E:環境


気候変動への取り組み

人・夢・技術グループ カーボンニュートラル宣言


人・夢・技術グループは、2050年カーボンニュートラルを目指します。


自然災害が激甚化する中で、気候変動問題へ対応が社会の喫緊の課題となっています。将来に亘る社会の持続的な発展のために、様々な主体の連携と協調によるカーボンニュートラル社会の実現への取り組みが求められます。

国内の温室効果ガス排出量の概ね3分の2がインフラ関連とされています。建設コンサルタント業を主とする当社グループは、持続可能な社会の実現において、社会インフラの調査・設計・維持管理など事業を通して気候変動への対応を担う責任があると再認識するとともに、気候変動問題への対応を当社グループの持続可能な成長のための重要な経営課題の一つと捉え、温室効果ガス排出量削減目標とその実現に向けた戦略を策定しました。

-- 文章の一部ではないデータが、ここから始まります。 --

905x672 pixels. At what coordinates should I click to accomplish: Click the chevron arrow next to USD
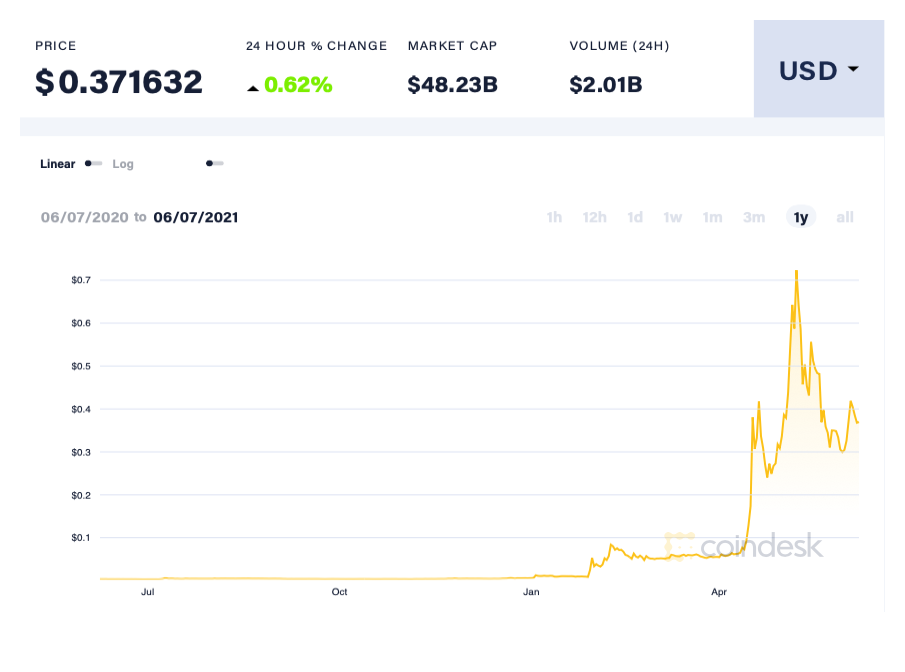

当社グループは自社の事業活動を通して、また社員一人ひとりが環境負荷低減に取り組むとともに、2050年カーボンニュートラル社会の実現に向けて行動してまいります。


2023年9月27日



TCFD提言に沿った情報開示(Information Disclosure in Line with TCFD Recommendations)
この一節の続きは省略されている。